El museo aparece en el siglo XVIII como una institución clave para la representación del nuevo sujeto. El museo consuma la laicización del arte, su separación del culto religioso, y pone también de manifiesto la desaparición de la religión como esfera pública: la fe protestante pertenece al ámbito privado. Paralelamente el museo hace público el arte profano, creando un nuevo espacio de representación, y lo historiza. De esta manera articula la historicidad del capitalismo y regula su estado de revolución permanente, fijando el presente, autorizándolo. También separa la alta cultura de la baja, y en estadios más avanzados discriminará, de entre toda la creación artística de un momento dado, la que entra en la categoría estética de moderno o contemporáneo de la que no merece tales calificativos. En el museo se muestra el tipo de temporalidad que corresponde a la sociedad capitalista, facilitando una visión redentora de la sublevación de los burgueses contra la monarquía y la Iglesia: como superación histórica.
También arranca los patrimonios artísticos de la aristocracia del ámbito de lo privado y los entrega al dominio público, dentro del proceso de construcción del nuevo estado nacional y la creación de la esfera pública.
La obra de arte que entra en el museo ya no debe salir de él. Se convierte en un bien público, desprovisto de valor de cambio. Se monumentaliza. Es puro valor de uso, para un espectador que presuntamente adquiere experiencias valiosas a través de su contemplación. El museo saca la obra de arte del circuito de consumo de mercancías y, en un tropo difícil de entender, disloca su temporalidad, insertándola en una historiografía que le confiere una determinada forma de intemporalidad.
Al mismo tiempo que las instituciones públicas de exhibición de arte se especializan y perfeccionan, la evolución del capitalismo pone al descubierto cual es la auténtica esfera pública burguesa: el mercado. En nuestra sociedad sólo es público aquello que deviene mercancía. Ser público es ser mercancía; no existe otra forma de publicidad.

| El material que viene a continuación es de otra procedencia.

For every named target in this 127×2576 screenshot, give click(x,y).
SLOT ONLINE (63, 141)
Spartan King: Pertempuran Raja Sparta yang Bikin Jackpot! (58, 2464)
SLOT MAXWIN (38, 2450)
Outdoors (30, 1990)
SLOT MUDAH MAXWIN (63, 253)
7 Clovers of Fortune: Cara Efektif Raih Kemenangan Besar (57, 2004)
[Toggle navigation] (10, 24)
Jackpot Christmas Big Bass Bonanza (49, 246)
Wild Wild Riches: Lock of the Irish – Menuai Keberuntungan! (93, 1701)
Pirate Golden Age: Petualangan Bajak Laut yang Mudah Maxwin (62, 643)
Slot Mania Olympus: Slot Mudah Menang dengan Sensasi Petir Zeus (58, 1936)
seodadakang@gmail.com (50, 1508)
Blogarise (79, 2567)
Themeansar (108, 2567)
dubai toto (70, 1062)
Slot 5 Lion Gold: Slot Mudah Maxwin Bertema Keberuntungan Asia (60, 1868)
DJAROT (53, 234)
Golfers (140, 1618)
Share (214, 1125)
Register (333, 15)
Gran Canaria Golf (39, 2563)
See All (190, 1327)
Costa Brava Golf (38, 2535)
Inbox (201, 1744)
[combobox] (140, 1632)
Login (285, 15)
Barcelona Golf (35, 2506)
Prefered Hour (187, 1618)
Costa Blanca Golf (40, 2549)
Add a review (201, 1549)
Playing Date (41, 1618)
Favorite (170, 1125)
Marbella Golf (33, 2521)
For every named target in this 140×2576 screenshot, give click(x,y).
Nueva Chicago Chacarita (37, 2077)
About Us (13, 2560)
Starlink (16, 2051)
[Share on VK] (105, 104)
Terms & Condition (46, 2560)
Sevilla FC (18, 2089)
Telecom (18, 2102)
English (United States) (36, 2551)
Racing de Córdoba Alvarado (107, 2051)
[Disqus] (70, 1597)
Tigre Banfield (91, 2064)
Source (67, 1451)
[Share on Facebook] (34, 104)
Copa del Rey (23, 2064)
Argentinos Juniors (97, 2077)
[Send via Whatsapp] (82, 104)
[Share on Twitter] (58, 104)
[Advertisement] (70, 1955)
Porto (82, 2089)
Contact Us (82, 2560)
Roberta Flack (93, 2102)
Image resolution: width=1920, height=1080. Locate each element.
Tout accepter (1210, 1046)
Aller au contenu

La obra de arte, como todos los productos en la sociedad capitalista, deviene pública cuando se transforma en mercancía. Esto no tiene nada que ver con la idea romántica de pureza artística, no venderse o ignorar los intereses materiales. Como ya hemos comentado, en la actualidad la esfera pública burguesa se identifica con el mercado, son una misma cosa. Es público aquello que se incorpora al mercado, que es mercancía. La obra de arte no puede existir más que como mercancía, salvo que disolvamos la noción de “artístico” en cualquier práctica creativa privada.
También debemos considerar parte de la distribución la enseñanza del arte en todos sus niveles, porque mediante ella la mirada del espectador o consumidor es educada para discernir y apreciar el objeto artístico. Este discernimiento no es una operación sencilla, ya que no estamos hablando del disfrute de supuestas cualidades formales, de una belleza universal, sino de la identificación correcta de discursos culturales. En la mirada hay implícito un acto de juicio, y por lo tanto una posición ideológica.
El consumo es el momento en que se produce el significado de la obra de arte. El consumidor, como sujeto, establece la relación con la obra, el objeto. Esta relación está mediada por el sistema de distribución, en el sentido de que éste predispone determinadas lecturas, y su articulación es quizás el auténtico campo de batalla del arte actual. Los “ready made” de Duchamp explican mejor que cualquier teoría la naturaleza productiva del consumo. La obra de arte adquiere un sentido, se completa, podríamos decir, en el momento en que alguien es capaz de identificarla como tal y de situarla en el espacio discursivo que hemos señalado al hablar de la crítica.
Por regla general el artista contemporáneo acepta con agrado la desaparición del discurso crítico, una vez que la contemporaneidad se justifica sobre todo por el recurso a determinados tópicos formales y no por un posicionamiento ideológico o discursivo. La existencia de un sistema – llamo sistema a lo que conocemos como mundo del arte – que se legitima a sí mismo por medio de una dialéctica entre arte contemporáneo y no contemporáneo, en la que la contemporaneidad es siempre una categoría estética positiva, asociada a una idea vaga de progreso, le exime de desarrollar cualquier forma de pensamiento crítico, al mismo tiempo que le permite participar un lucrativo negocio.
De hecho las actuales formas de visibilidad del arte y del artista descartan la crítica. El artista trabaja en la producción de una marca, no en la construcción de un discurso. La autoría del artista, que en principio se daba como un acto de afirmación del nuevo sujeto burgués, propietario y autónomo, se ha transformado en marca: la autoría substituye al discurso como elemento significativo de la obra; el nombre del artista se convierte en un conglomerado semántico capaz de organizar la relación que antes hemos señalado entre el objeto (obra de arte) y el sujeto (público).